18 de dezembro de 2010

Harpa esquisita

Dói-te a festa feliz da verdade da vida...
Tanges a harpa, em teu sonho, almas ou cordas, cantas,
Bóiam-te as notas no ar, a asa no azul diluída
E, assombrado, reptis — homens, não! Tu levantas,

E apupilam-te a fronte as mil pedras agudas
De ódios e ódios a olhar-te... E és um rei que as avista.
No halo, de amor, que tens! se em colar as transmudas,
Vais — um dervixe persa, o mato azul — Artista!

Inda olhar, adormido abre, e é de ocre, e avermelha!...
Vem colar-te ao colar.. e oh! tua harpa esquisita
Plange... flora a zumbir, minúscula, que imita
A abelheira dor, em centelha e centelha.

E é a sombra... E o instrumento, a gemer iluminado,
Como que à Noite estrela um núbio corvo... E lindo
(inda que as asas tens não terás ao lado)
Porque os pétalos d'ouro, a haste de prata, abrindo,

Um lírio de ouro se alça? os paços voam-te pelas
ribas... Oh! Que ilusões da flor, que tantaliza!
Sobe a flor? Sobes tu e a alma nas pedras pisa?...
Pairas... Em frente, o mar, polvos de luz — estrelas...

Pairas... e o busto a arfar — longe, vela sem norte.
Negro o céu desestrela, o seio aqueando: escuta.
No amoroso oboé solfeja um vento forte
e, alta, em surdo ressôo, a onda betúmea e bruta,

A ânsia do mar, lá vem esfola-se na areia...
Seu líquido cachimbo e mágoa acesa, e fuma!
E chamas a onda: "irmã". E em fósforo incendeia
Na praia a onda do mar, ri com dentes de espuma.

De ametista, em teu sonho, uma antiga cratera
Mal te embebe — alegria! — alvos dedos de frio,
Eis se te emperla o rosto e a prantear vês, sombrio
A onda crescer, rajar-se em Brutal Bêsta-fera!
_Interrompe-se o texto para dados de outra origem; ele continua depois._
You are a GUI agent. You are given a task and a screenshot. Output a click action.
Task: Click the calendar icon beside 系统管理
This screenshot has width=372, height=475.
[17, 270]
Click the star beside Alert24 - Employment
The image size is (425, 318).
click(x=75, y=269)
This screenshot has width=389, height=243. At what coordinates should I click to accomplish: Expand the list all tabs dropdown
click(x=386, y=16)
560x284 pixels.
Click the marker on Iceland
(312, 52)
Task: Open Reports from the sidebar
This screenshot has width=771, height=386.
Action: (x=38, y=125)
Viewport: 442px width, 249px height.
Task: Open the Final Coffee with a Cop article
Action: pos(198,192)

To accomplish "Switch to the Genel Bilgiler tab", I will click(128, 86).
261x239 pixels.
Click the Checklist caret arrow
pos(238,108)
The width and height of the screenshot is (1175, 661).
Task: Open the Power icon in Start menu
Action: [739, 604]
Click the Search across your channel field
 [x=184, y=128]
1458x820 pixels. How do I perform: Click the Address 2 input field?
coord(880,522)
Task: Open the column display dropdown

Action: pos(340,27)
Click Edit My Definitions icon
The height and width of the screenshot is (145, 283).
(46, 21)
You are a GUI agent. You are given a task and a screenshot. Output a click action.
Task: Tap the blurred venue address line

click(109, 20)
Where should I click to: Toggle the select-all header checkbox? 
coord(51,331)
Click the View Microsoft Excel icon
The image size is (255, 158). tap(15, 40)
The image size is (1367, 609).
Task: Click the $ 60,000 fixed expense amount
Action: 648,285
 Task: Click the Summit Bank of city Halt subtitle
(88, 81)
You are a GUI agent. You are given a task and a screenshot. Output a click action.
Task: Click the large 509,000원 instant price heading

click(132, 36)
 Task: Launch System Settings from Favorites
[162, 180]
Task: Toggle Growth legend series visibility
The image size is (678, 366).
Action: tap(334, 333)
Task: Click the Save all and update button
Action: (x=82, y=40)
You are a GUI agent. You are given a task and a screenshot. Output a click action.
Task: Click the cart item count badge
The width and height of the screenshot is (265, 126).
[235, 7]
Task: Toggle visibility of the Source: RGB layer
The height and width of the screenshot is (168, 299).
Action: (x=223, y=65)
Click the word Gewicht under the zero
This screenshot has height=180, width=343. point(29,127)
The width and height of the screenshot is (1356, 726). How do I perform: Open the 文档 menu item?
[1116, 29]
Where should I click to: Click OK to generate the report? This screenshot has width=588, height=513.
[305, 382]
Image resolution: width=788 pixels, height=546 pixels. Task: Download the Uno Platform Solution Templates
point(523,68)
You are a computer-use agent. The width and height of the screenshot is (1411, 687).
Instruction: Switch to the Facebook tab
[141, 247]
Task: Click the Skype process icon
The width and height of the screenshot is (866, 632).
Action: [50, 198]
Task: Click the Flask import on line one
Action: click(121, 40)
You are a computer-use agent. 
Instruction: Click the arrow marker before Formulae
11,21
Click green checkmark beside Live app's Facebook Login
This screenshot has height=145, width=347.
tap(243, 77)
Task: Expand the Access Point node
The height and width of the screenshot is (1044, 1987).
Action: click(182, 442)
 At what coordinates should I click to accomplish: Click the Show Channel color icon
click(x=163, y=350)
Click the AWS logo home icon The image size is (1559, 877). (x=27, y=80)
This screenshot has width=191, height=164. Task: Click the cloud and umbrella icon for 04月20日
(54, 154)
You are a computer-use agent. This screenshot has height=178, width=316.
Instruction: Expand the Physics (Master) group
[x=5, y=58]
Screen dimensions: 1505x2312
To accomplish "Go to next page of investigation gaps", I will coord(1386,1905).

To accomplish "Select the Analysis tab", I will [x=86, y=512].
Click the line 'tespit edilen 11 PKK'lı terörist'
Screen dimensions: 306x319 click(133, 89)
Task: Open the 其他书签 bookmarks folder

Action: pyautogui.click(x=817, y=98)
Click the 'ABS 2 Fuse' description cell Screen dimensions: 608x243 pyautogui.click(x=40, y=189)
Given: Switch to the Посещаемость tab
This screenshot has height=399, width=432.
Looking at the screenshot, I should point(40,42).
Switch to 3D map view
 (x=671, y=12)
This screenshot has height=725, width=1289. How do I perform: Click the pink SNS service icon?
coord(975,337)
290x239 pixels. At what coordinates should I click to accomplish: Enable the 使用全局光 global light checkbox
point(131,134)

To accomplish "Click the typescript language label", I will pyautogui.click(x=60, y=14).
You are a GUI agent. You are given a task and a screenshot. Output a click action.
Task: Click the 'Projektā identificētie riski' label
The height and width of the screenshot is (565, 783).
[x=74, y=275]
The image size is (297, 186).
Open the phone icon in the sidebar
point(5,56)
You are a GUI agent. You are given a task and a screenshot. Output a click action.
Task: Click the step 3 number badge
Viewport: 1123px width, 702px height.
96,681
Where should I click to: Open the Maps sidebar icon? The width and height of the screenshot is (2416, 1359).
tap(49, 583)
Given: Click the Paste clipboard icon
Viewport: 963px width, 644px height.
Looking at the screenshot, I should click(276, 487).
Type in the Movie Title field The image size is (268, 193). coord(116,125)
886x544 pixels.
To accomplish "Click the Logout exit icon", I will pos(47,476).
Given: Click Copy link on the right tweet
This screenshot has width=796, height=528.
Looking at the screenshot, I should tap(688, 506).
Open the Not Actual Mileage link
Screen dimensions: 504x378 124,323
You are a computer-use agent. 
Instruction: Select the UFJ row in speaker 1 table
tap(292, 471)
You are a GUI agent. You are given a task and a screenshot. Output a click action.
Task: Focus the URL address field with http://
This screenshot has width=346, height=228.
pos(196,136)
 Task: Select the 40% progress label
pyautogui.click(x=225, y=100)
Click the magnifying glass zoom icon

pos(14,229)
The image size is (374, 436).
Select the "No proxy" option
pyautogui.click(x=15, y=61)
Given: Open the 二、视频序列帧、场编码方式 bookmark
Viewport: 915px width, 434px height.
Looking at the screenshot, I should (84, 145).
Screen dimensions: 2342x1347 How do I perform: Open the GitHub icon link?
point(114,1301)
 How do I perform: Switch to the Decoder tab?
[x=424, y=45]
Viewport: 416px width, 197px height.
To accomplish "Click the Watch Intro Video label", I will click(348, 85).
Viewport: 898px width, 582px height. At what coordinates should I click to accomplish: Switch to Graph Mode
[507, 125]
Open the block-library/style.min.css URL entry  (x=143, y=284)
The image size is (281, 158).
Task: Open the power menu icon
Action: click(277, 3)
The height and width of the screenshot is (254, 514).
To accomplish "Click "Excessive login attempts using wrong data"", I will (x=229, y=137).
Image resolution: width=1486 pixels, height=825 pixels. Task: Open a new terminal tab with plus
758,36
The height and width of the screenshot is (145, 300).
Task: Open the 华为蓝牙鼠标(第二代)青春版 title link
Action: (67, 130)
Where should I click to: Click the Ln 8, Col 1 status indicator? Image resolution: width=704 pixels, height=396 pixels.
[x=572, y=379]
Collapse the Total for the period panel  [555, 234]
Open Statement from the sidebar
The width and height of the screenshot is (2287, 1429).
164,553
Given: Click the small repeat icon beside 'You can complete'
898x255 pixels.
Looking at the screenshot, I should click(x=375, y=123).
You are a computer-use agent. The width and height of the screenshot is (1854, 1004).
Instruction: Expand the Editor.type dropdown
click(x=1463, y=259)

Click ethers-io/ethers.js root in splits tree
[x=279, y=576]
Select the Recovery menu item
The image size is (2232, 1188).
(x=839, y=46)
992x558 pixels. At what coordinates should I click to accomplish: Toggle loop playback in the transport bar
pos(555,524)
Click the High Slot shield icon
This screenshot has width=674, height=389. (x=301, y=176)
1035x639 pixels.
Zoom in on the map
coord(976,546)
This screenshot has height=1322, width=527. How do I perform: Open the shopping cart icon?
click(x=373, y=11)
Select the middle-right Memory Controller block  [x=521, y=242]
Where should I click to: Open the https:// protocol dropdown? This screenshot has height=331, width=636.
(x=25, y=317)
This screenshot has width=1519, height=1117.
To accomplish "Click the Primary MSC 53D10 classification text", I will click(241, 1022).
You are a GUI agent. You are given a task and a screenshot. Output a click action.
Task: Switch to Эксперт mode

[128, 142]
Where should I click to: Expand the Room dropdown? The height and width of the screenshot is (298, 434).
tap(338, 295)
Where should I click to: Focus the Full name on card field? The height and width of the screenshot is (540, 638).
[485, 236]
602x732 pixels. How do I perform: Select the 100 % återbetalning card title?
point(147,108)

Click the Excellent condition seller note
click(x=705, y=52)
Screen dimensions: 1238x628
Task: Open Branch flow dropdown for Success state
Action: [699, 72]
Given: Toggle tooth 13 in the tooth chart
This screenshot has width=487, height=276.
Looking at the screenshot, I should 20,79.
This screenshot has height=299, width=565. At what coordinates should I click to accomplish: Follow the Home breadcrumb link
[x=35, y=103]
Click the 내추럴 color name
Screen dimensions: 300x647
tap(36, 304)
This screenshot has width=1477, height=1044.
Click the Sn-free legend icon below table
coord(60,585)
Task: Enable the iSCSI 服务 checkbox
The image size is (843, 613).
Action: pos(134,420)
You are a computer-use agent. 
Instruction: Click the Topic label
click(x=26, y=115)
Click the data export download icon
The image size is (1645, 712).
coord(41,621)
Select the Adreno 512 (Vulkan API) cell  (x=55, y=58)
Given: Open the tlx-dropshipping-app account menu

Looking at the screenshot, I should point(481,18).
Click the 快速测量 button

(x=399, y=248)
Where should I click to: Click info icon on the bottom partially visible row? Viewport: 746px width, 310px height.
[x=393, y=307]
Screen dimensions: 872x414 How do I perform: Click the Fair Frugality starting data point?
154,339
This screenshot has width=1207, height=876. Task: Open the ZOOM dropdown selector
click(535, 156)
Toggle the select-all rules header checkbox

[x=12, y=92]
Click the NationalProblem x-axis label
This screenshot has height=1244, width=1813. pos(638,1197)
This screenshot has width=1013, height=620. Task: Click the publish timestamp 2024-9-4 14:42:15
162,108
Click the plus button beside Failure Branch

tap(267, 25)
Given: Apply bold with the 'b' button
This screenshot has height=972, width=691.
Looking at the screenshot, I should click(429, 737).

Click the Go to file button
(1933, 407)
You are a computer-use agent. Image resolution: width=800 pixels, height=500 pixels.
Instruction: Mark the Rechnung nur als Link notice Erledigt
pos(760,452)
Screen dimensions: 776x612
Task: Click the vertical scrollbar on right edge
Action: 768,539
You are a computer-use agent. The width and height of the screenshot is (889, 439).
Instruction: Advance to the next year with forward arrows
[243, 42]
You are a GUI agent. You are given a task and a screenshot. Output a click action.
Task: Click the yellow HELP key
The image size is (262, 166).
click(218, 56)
Olhas... E, soluçoso, à música das mágoas
Amedulas o Mar e amedulas a Terra!
A sombra aclara... E é ver a dança verde de águas
E arvoredos dançando ao coruto da serra!

Gemes... Dedando o Azul as magras mãos dos astros
Somem, luzindo... Ao longe, esqueleta uma ruina
Em teu sonho a enervar argentina, argentina...
De ilusões, no horizonte, ossos brancos... São mastros!

Quente estrias a alma, à frialgem, nas cousas...
Que bom morrer! Manhã, luz, remada sonora...
Pousas um dedo níveo às níveas cordas, pousas
E és náufrago de ti, a harpa caída, agora.

Ah! os homens percorre um frêmito. Num chôro...
Move oceânica a espécie, amorosa, amorosa!
Mais que um dervixe, és deus, que morre, a irradiosa
Glorificaçãod e ouro e o solde ouro... à paz de ouro.
..............................................Pedro Kilkerry

Quando eu crescer vou escrever assim.